**Passage to read**
◆ ◆ ◆

On Friday night, the winner of the 2019 McIlvanney Prize for Crime Novel of the Year will be announced (see panel, right, for The Scotsman’s reviews of the shortlisted titles). There is also a new prize for debut authors. Bob McDevitt, director of Bloody Scotland, said: “The festival is always looking for new ways to discover and promote new writers… Publishing is a tough old world these days and anything that gives a bit of profile to a new writer is a good thing.”

That dedication to nurturing new voices has grown over the years, with festival co-founder Alex Gray’s New Crimes panel now being complemented by a Debut Prize finalists event. There are also writing masterclasses, and the nail-biting Pitch Perfect where newcomers present their ideas to industry experts. Elsewhere, Crime In The Spotlight sees newer writers read from their work as a “support act” to an established author, so if you see a nervous figure walk on stage as you take your seat, listen up as they might be the next big thing.

Last year Bloody Scotland also ran an award in conjunction with publisher Harvill Secker to find a new BAME crime writer. The winner, Ajay Chowdhury, joins Abir Mukherjee, the award-winning creator of the Sam Wyndham series, and Trisha Sakhlecha, whose debut was published this year, for The India Connection panel.

Chowdhury – a crime fiction reader since his teens when he discovered Agatha Christie – says: “The core idea of a disgraced Indian policeman now working as a waiter in an Indian restaurant in East London is one which I’ve carried around in my mental dossier of ideas for years. When I saw the competition it gave me the extra push to really map out the finer details of the plot. It was a real honour and a total shock when I won and I walked around in a daze for a week. Then was a realisation that I now had to finish the book. So the daze turned to a sort of terror, but when I got down to writing, it just flowed… I would love to write full time at some point and it all depends on whether the readers fall in love with Kamil.”

Abir Mukherjee says: “I think any effort made to broaden the range of voices published, whether in terms of class, sexuality or ethnicity, is a good thing. This is one of several initiatives being run by the wider Penguin group to publish more working-class and minority voices. Reading, like travel, broadens the mind… It’s important we publish and read the experiences of people who may be different to ourselves. It’s only by understanding different people that we can empathise with them. Books help us see the other side, they help bring us together, and they entertain us.”

Another writer new to the genre is Richard Osman – yes, the tall chap from TV quiz show Pointless. Set in a luxury retirement village, his novel The Thursday Murder Club sees a group of residents who meet weekly to discuss cold cases become involved in a live investigation. The life-long crime fiction fan will talk about his path to publication with Mark Billingham. If you prefer more established names, David Baldacci will be discussing his latest novel, One Good Deed, and Alexander McCall Smith will be charming the crowd. Or you could watch Denise Mina and Louise Welsh in conversation, or see Stuart MacBride and Mark Billingham share a stage… The list goes on.

◆ ◆ ◆

**Dataset content**
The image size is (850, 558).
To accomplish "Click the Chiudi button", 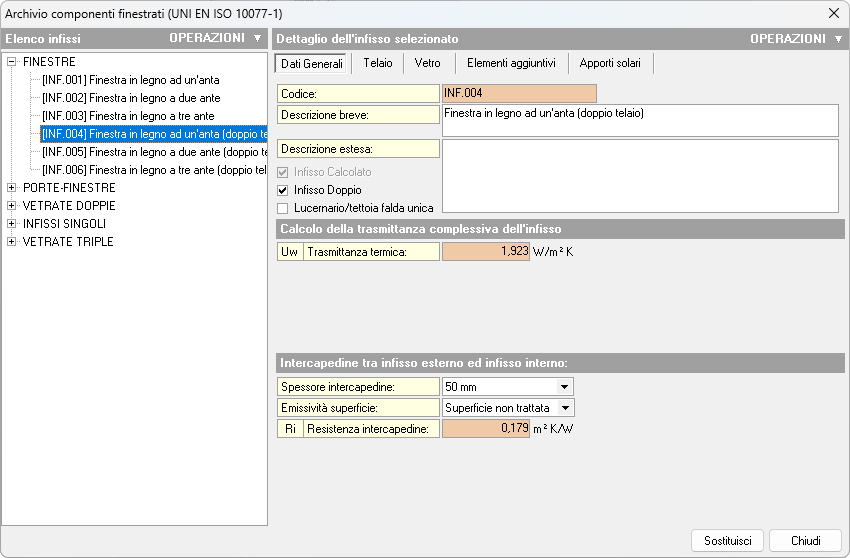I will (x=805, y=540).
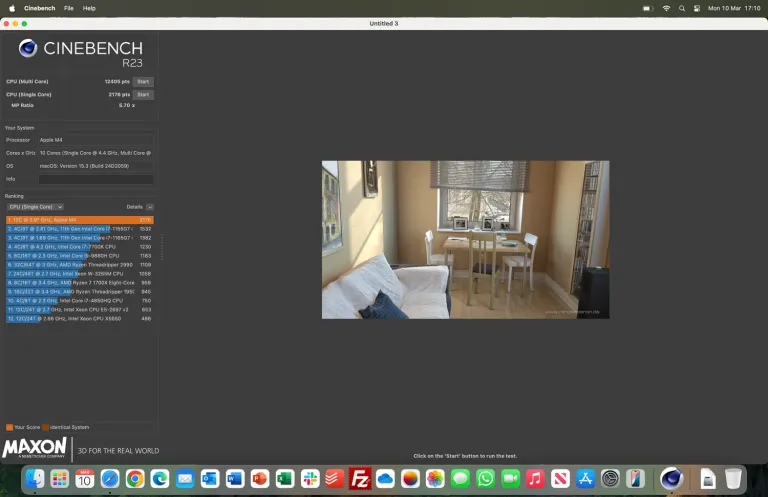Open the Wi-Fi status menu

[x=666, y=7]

◆ ◆ ◆

**What to work on**
A: Which offerings for newer writers are named in the paragraph of the Bloody Scotland article that begins "That dedication to nurturing new voices"? List every one.
B: Answer these questions from the Bloody Scotland article, one per line:
(i) Who is the director of Bloody Scotland?
(ii) Which publisher worked with Bloody Scotland on last year's award for a new BAME crime writer?
(iii) Where is Richard Osman's novel The Thursday Murder Club set?
C: Carry on the Bloody Scotland article from its final sentence, "The list goes on."

**Answers by task**
A:
- New Crimes panel
- Debut Prize finalists event
- Writing masterclasses
- Pitch Perfect
- Crime In The Spotlight

B:
(i) Bob McDevitt
(ii) Harvill Secker
(iii) In a luxury retirement village

C:
One event not to miss is Ian Rankin being grilled by First Minister Nicola Sturgeon. McDevitt says: “We’ve been keen to have the First Minister to take part in the festival for a few years now and this year our diaries aligned. I’m certainly happy that the leader of our government is such a bold supporter of books and reading and wish a few more politicians would follow her example.”

Those keen to learn about the realities behind the fiction can see former Metropolitan Police officer Alice Vinten and prison teacher Mim Skinner discuss the two sides of the law; ex-prison governor Dr David Wilson in conversation with festival co-founder Lin Anderson, and hear about the realities of forensic science from Professor Angela Gallop, whose 40 years’ experience include working on the Stephen Lawrence case.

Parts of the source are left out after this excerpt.